GEOPOLÍTICA · Kiev

Ucrania despliega operaciones psicológicas contra la retaguardia rusa

Ucrania despliega operaciones psicológicas contra la retaguardia rusa

La Ucrania busca debilitar el apoyo ruso a la guerra con operaciones psicológicas. Los ucranianos, expertos en drones, ahora se enfocan en la guerra de la mente. Las fuerzas ucranianas han invertido 10 millones de dólares en este esfuerzo.

Análisis GNP

El conflicto en Ucrania ha alcanzado una nueva fase estratégica con el despliegue de operaciones psicológicas dirigidas específicamente a la retaguardia rusa. Esta iniciativa representa una evolución significativa en la aproximación de Kiev a la guerra, buscando no solo confrontar militarmente a las fuerzas invasoras, sino también debilitar el apoyo interno de la población rusa al conflicto. La estrategia ucraniana se enfoca ahora en la "guerra de la mente", reconociendo el frente cognitivo como un campo de batalla crucial.

Históricamente reconocidos por su destreza en el uso de drones para la vigilancia y el ataque, las fuerzas ucranianas están ahora canalizando recursos considerables hacia tácticas no cinéticas. La inversión de 10 millones de dólares en este esfuerzo subraya la seriedad y la escala de la campaña, indicando una estrategia bien financiada y coordinada para influir en la percepción pública y la moral dentro de Rusia. Esta transición marca una maduración en la doctrina de guerra de Ucrania, adaptándose a las complejidades de un conflicto prolongado.
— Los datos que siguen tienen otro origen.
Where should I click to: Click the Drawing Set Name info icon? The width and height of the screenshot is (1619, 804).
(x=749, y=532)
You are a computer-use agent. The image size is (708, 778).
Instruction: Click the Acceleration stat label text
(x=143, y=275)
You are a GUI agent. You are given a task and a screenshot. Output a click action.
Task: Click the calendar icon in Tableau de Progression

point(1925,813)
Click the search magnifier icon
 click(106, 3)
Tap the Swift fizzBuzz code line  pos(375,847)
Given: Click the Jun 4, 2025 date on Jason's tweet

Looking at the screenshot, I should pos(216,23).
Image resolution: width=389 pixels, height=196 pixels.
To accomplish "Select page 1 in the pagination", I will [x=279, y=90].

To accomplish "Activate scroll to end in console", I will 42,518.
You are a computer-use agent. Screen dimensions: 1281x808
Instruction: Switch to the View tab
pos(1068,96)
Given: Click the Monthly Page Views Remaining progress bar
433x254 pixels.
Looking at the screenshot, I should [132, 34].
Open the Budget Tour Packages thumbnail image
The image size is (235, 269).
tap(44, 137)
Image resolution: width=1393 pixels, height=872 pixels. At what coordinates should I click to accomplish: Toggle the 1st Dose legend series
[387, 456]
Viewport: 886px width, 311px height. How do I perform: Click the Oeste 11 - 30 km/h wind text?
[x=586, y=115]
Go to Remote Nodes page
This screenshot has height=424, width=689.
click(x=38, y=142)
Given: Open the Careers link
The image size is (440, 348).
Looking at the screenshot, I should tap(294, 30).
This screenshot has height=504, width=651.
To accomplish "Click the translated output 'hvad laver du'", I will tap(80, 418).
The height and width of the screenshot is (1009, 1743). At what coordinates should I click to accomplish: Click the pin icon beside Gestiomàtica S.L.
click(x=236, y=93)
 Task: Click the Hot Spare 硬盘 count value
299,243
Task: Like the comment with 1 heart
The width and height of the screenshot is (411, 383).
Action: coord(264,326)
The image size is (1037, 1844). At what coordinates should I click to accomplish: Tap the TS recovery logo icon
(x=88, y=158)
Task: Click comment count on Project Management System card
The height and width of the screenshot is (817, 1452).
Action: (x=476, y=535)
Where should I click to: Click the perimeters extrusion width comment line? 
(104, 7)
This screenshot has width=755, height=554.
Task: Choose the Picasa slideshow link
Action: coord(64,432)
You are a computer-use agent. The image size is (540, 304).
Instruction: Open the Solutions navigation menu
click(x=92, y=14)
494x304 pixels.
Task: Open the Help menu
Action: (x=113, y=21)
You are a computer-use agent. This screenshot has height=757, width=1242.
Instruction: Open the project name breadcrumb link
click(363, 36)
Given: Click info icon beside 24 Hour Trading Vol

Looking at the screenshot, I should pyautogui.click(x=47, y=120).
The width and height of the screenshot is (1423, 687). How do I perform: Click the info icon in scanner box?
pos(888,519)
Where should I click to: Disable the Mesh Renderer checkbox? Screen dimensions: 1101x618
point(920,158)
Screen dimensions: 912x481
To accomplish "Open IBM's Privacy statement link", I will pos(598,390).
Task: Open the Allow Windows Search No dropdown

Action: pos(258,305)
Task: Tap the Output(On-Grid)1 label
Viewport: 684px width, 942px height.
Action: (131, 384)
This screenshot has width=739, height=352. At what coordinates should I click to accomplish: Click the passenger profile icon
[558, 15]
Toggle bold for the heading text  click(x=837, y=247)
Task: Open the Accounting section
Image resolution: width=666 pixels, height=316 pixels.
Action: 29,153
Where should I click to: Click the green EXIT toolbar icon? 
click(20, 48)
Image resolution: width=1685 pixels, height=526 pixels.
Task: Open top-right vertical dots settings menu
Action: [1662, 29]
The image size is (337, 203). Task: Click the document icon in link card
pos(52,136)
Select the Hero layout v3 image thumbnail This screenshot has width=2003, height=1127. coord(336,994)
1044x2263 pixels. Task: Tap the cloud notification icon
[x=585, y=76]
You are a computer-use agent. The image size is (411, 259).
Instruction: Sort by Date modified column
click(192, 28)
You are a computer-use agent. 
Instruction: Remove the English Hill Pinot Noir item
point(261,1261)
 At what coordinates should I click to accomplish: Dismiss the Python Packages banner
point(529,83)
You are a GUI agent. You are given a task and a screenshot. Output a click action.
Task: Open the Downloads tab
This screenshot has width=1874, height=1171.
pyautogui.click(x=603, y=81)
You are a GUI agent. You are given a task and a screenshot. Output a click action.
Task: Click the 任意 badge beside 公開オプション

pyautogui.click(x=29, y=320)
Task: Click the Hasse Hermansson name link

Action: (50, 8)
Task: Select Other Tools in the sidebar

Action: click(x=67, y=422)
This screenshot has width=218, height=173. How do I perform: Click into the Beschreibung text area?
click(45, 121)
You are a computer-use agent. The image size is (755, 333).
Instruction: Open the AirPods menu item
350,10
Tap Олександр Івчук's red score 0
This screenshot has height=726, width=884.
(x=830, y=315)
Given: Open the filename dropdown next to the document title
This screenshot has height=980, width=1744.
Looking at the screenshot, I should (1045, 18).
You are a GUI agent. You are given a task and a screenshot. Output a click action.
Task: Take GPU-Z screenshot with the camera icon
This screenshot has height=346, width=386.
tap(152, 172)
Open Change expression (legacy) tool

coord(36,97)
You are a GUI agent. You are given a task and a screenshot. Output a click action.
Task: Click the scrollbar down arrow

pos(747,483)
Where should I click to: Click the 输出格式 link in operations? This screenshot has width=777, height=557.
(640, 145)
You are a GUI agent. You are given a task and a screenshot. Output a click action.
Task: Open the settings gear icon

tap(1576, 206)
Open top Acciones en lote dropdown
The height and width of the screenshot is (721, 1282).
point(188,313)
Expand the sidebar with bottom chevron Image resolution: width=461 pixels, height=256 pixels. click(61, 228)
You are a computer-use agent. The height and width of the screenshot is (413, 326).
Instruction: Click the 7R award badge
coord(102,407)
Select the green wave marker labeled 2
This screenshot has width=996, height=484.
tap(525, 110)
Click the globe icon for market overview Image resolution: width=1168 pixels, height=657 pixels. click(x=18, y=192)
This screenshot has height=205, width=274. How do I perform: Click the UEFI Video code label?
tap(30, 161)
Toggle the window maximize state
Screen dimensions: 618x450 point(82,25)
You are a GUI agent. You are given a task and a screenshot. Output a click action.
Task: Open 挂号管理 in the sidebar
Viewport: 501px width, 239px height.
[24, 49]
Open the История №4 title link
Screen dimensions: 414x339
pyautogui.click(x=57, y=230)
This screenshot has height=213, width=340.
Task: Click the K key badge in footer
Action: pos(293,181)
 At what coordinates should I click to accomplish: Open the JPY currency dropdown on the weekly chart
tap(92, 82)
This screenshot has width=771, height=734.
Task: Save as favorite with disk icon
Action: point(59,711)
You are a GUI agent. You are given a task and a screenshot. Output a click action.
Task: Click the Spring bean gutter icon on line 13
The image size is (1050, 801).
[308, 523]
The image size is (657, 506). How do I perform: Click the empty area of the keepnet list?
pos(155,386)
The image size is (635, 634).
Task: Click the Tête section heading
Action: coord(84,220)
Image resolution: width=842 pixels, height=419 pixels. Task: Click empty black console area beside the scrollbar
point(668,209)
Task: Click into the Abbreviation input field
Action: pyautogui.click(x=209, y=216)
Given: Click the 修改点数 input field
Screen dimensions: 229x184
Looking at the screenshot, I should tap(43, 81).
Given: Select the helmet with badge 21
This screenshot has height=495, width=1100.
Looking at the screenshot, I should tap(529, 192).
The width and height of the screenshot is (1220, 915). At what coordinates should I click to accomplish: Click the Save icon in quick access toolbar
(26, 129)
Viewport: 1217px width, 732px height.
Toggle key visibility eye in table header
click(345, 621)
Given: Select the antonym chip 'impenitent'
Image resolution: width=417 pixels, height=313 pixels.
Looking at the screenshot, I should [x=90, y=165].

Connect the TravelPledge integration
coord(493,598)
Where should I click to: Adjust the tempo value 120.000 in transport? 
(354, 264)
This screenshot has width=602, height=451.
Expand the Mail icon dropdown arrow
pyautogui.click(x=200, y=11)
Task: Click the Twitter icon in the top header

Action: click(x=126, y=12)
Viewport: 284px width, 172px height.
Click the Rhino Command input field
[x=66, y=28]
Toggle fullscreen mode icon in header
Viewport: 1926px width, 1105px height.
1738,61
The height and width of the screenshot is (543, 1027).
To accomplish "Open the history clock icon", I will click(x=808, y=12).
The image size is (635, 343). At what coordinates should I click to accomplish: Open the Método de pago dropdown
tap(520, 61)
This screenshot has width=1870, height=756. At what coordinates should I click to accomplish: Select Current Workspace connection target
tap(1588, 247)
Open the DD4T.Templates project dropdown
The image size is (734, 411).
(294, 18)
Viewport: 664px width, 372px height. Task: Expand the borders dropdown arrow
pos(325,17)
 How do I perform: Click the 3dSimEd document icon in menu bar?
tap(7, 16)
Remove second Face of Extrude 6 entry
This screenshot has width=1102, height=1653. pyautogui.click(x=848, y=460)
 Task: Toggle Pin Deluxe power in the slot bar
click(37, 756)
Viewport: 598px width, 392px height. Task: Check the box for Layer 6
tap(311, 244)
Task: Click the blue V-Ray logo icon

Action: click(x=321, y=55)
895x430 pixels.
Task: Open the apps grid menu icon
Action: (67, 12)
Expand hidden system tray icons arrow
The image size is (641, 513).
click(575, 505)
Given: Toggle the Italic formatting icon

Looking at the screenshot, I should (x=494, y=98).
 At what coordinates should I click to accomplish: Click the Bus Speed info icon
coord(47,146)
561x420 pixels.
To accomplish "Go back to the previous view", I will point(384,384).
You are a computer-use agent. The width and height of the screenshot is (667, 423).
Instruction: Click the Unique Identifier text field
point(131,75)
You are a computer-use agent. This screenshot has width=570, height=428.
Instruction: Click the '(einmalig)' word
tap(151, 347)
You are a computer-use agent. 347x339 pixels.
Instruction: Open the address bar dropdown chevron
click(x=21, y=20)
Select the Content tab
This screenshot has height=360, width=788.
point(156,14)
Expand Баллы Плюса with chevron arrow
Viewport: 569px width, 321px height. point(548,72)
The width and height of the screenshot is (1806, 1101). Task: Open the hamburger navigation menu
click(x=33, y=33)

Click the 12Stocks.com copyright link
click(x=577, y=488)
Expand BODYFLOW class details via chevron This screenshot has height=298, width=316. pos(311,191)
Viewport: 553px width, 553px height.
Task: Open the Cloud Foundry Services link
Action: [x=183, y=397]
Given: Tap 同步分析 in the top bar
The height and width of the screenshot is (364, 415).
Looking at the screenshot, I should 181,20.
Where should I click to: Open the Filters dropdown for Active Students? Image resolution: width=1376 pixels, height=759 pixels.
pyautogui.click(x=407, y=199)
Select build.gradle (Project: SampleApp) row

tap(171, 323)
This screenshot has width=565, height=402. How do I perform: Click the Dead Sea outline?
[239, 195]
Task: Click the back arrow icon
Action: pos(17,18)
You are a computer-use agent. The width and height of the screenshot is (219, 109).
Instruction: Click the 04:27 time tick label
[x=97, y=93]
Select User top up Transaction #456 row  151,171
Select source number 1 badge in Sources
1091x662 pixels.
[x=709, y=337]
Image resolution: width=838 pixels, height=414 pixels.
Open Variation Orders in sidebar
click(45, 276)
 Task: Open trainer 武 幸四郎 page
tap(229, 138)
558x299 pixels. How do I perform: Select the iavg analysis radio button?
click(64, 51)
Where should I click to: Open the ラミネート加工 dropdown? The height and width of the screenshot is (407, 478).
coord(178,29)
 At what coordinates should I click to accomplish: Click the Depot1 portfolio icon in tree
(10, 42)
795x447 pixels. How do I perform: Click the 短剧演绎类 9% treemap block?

La implementación de estas operaciones psicológicas sugiere un intento por acelerar el desgaste interno en Rusia, aprovechando posibles fisuras en la narrativa oficial y exacerbando el descontento existente. El éxito de estas iniciativas podría tener profundas implicaciones para la cohesión social rusa y la capacidad del Kremlin para sostener el apoyo popular a su "operación militar especial", afectando directamente la moral de la población y, potencialmente, la de las tropas en el frente.

Puntos clave

  • El objetivo principal de Ucrania es erosionar el apoyo interno a la guerra en Rusia, buscando generar descontento y desconfianza entre la población civil y, potencialmente, el personal militar.
  • La inversión de 10 millones de dólares en estas operaciones subraya la seriedad y la escala del esfuerzo ucraniano, indicando una estrategia bien financiada y coordinada para influir en la percepción.
  • La evolución de Ucrania, de su pericia en drones a la guerra psicológica, demuestra una adaptación estratégica y un reconocimiento de la importancia del frente cognitivo en el conflicto moderno.
  • Estas operaciones podrían tener un impacto significativo en la moral de la retaguardia rusa y en la cohesión social, lo que a su vez podría influir en la capacidad de Rusia para sostener el esfuerzo bélico a largo plazo.

Contexto

La guerra psicológica y la manipulación de la información han sido herramientas intrínsecas en los conflictos a lo largo de la historia, desde la antigüedad hasta la era moderna. En el siglo XX, potencias como la Unión Soviética y Estados Unidos perfeccionaron estas técnicas durante la Guerra Fría, empleando la propaganda y la contrainformación como armas no letales pero poderosas para influir en la opinión pública global y desestabilizar a sus adversarios. La capacidad de moldear narrativas y generar disonancia cognitiva en el enemigo ha demostrado ser tan decisiva como la superioridad militar en muchos escenarios.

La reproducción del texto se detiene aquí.